There I was. Minding my own business, when out of the blue, this photographer shows up and wants to take some pictures. Well actually, I knew he was coming. He was dispatched out of San Francisco, for American Heritage of Technology & Invention magazine (a Forbes publication), doing a story on the Model 100 computer. I spent most of a day the week prior with the Editor, Frederick Allen.
The Club 100 Model "T"s...
Knowing that the photographer was going to show up that afternoon, I staged a shot with some Model "T"s and stuff, stacked about TOON-T, not knowing what they really wanted. He shots some rolls of the lay up, then shot some more rolls in the lab. While he was shooting slides for the magazine, he took a roll of print film for me. Here are three shots from that roll.
Front shot of me in TOON-T with piles of Model 100s, an NEC-PC8201a by the back wheel, and some Model 200s. There's also a stack of tpdds and tpdd2s, a portable printer in the shot, a CCR-81 tape recorder, some issues of Portable 100 Magazine and some of the brown-binder Model 100 programs on tape once sold by Tandy.

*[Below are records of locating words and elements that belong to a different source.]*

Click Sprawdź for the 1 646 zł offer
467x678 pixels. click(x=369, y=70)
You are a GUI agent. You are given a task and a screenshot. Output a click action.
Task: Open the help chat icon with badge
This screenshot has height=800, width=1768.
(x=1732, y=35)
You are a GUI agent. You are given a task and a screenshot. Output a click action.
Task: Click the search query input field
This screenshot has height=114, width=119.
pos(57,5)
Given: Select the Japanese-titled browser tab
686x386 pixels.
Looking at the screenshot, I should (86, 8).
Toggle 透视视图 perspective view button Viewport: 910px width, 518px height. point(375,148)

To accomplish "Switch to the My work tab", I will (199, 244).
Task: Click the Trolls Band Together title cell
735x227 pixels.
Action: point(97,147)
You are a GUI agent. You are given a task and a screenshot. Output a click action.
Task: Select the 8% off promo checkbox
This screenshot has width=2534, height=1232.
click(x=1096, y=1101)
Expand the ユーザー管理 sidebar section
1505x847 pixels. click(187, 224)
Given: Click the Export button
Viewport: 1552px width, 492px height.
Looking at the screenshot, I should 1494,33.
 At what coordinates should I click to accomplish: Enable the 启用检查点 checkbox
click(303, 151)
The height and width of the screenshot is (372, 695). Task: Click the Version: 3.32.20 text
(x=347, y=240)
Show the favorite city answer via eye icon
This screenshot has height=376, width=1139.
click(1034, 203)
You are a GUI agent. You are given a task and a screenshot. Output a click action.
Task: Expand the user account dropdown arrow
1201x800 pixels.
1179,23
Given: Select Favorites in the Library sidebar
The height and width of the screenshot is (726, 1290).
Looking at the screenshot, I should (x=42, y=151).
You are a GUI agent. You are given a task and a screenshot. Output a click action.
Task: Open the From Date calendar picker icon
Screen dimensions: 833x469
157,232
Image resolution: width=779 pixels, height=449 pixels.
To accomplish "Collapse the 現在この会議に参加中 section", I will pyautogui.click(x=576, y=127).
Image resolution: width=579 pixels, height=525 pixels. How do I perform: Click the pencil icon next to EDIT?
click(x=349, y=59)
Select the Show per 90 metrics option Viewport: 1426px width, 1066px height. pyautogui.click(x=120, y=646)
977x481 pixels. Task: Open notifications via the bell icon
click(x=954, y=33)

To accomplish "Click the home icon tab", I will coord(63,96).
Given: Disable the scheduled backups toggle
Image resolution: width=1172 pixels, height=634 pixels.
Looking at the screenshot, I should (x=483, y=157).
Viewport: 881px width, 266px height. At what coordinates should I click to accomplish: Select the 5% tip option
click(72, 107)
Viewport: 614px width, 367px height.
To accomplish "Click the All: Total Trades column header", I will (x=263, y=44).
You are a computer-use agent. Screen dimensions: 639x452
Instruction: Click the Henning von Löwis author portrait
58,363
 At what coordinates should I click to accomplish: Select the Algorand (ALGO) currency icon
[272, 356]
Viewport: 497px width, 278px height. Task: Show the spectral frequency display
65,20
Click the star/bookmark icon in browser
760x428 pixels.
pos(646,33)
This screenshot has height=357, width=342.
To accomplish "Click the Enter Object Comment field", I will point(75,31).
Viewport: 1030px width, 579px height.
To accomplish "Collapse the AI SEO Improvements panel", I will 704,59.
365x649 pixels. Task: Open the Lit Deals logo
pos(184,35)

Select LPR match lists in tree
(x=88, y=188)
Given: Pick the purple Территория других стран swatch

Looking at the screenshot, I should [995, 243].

Here's a side shot of the same stuff. TOON-T is a 1923 Ford Model "T" body on an aftermarket frame. It's powered by a 1950 Ford flathead V8 and C4, 3-speed auto trans. The reason for the car and the computers together has to do with the fact that the Model 100 series computers are now called Model "T" computers. And, like the Model " T" automobile, they are still going strong after all these years.
This is the back of TOON-T. TOON, as I refer to it, is a hot rod pick-up with a bobbed bed. It got its name from the Disney movie, "Who Framed Roger Rabbit," on which it was based. TOON-T is a "theme" car, reminiscent of the types of cars built in the '60s and displayed at roadster shows to draw a crowd. But unlike a show car, TOON is a driver with almost 16,000 miles since 1993. TOON is a nice cruiser both on and off the freeway. On the freeway, it scoots along comfortably at 60 mph, but can go faster -- I don't, though. I just like to cruise -- especially on the back roads and hills around the San Francisco Bay Area.